# Problems to work on
A. According to the lesson on solving equations, what does squaring hide?
B. Using the lesson on solving equations, explain in one to three sentences why the logarithm rule covered up the domain issue when $t = -\frac{1}{15}$.
C. Continue the lesson on solving equations from the point where it stops.

# Document

┌──

Our main strategy for solving equations is guessing (knowing what the solution looks like) and factoring.

If you are willing to be a bit careful, then we have some additional ideas.

The object is to maintain equality, but change the way things look.

You can replace equal things with equal things and get equal things.

$a=b$ , and
$c=d$ , and
$a=c$

then you can conclude that $b=d$ .

You can replace $a$ and $c$ with things equal to $a$ and $c$ and the equality is maintained.

If you “do” equal things to equal things, then you get equal things

If $a=b$ , then $f(a) = f(b)$ , where you are “doing” $f$ to both.

Watch Out! The last rule doesn’t go backwards.

Doesn’t Reverse

$3^2 = (-3)^2$ , but that doesn’t mean $3=-3$ .

You can do the same thing to different numbers and get an equality. But, it doesn’t go backwards. Here we squared both numbers and got an equality. But, that doesn’t mean the original numbers are equal.

Squaring hides signs.

Squaring

Solve $\sqrt {x} = -9$

Square both sides.

$(\sqrt {x})^2 = (-9)^2$

$x = 81$

The problem here is that $(\sqrt {x})^2 \ne x$ . For instance, $(\sqrt {-3})^2 \ne -3$ .

Instead, we need to keep domains and ranges in mind. The range of $\sqrt {x}$ is $[0, \infty )$ . It cannot give the value $-9$ .

There is no solution.

Logarithms

Solve $\log _2(t-1) - \log _2(t) = 4$

We can solve simple logarithmic equations - like, just one logarithm. Therefore, we will use a logarithm rule to combine the two logarithms into one.

$\begin{align*} \log_2(t-1) - \log_2(t) & = 4 \\ \log_2 \left( \frac{t-1}{t} \right) & = 4 \\ \frac{t-1}{t} & = 2^4 \\ t-1 & = 16t \\ -1 & = 15t \\ -\frac{1}{15} & = t \end{align*}$

However, the original equation included the function $\log _2(t)$ and the domain of $\log _2(t)$ does not include $-\frac {1}{15}$

There is no solution.

What happened?

The problem in the above example is that the logarithm rule covered up a domain issue.

If we let $t = -\frac {1}{15}$ in the orginal equation, then it would look like

$\log _2\left (-\frac {1}{15}-1\right ) - \log _2\left (-\frac {1}{15}\right )$

We can see the domain issue here. However, when we apply the logarithm rule we get

$\log _2\left (\frac {-\frac {1}{15}-1}{-\frac {1}{15}}\right ) = \log _2(16)$

When the rule combined the insides together into a fraction, the numerator and denominator both became negative, and a negative over a neagtive equals a positive - problem disappears.

└──

# Recorded information

┌──

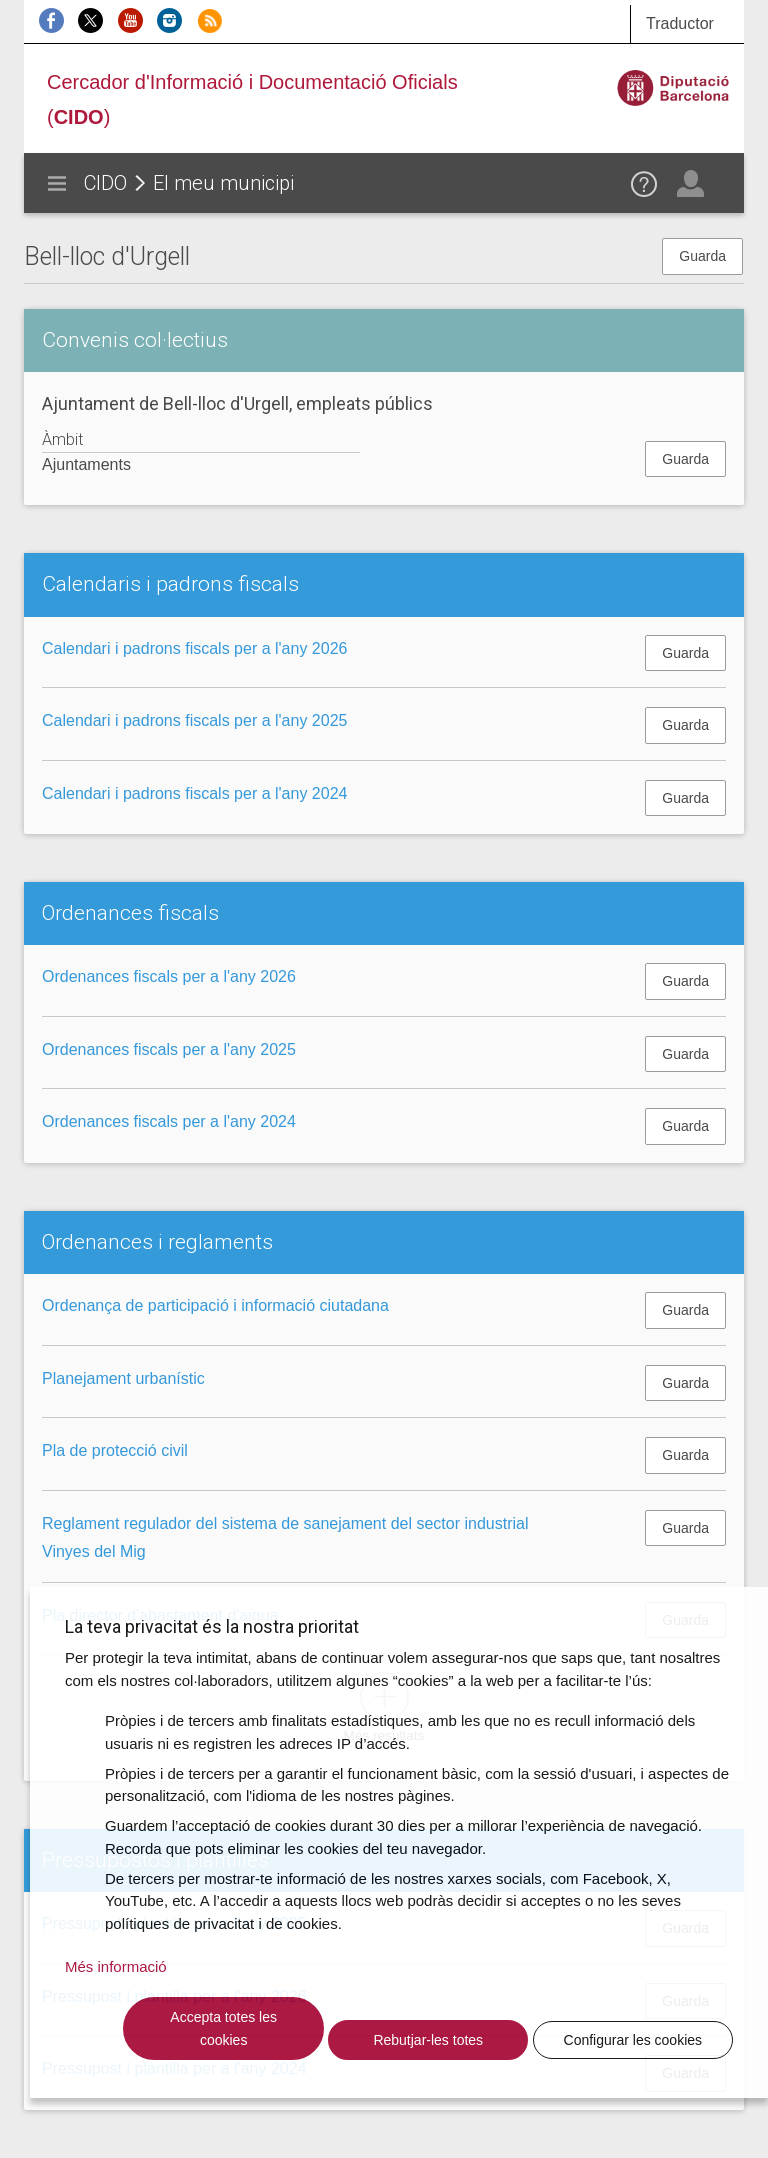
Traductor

└──

# Written answers
A. Squaring hides signs.

B. When the rule combined the two logarithms' insides into one fraction, the numerator and denominator both became negative. A negative over a negative is positive, so the expression became $\log_2(16)$ and the domain problem disappeared.

C.
Extraneous Solutions

Extraneous solutions are non-solutions that appear during the solving process, because you didn’t keep track of the domain.

Hence: Always check your solutions in the original equation!

Extraneous Solutions

Solve $\frac {1}{y-2} + \frac {1}{y+2} = \frac {4}{(y-2)(y+2)}$

First combine the fractions on the left, by getting a common denominator.

$\frac {1}{y-2} + \frac {1}{y+2}$

$\frac {1}{y-2} \cdot \frac {y+2}{y+2} + \frac {1}{y+2} \cdot \frac {y-2}{y-2}$

$\frac {y+2}{(y-2)(y+2)} + \frac {y-2}{(y-2)(y+2)}$

$\frac {2y}{(y-2)(y+2)}$

Our equivalent equation is

$\frac {2y}{(y-2)(y+2)} = \frac {4}{(y-2)(y+2)}$

This can only happen if $2y = 4$ or $y = 2$ .

But, this is not possible. $y=2$ would make a denominator in the orginal equation equal to $0$ . Therefore, $2$ is an extraneous solution and this equation has no solutions.

The solving process presents solution candidates. These must be checked.

Extraneous Solutions

Solve $\sqrt {w+4} = w - 2$

Square both sides:

$(\sqrt {w+4})^2 = (w - 2)^2$

$w + 4 = \answer {w^2 - 4w + 4}$

$0 = \answer {w^2 - 5w}$

$0 = w(w-5)$

Zero product property: either $w=0$ or $w-5=0$ and $w=5$ .

However, $w$ cannot equal $0$ . If we replace $w$ with $0$ in the original equation, then we get $\sqrt {0+4} = 0 - 2 = -2$ .

And, $-2$ is not in the range if the square root function. $-2$ is an extraneous solution.

The solution set is $\{ 5 \}$ .

The problem again is squaring.

In the example above, $0$ doesn’t work, because it gives us $\sqrt {4} = -2$ , but squaring hid that fact.

$(\sqrt {4})^2 = (-2)^2 \, \text { gives } \, 4 = 4$

After you square both sides you get $4 = 4$ , which is fine.

When you do the same thing to both sides, watch out! You might be hiding domain or range issues. Check your solutions!

All of this is due to the fact that the functions we are applying are not one-to-one. More on that later.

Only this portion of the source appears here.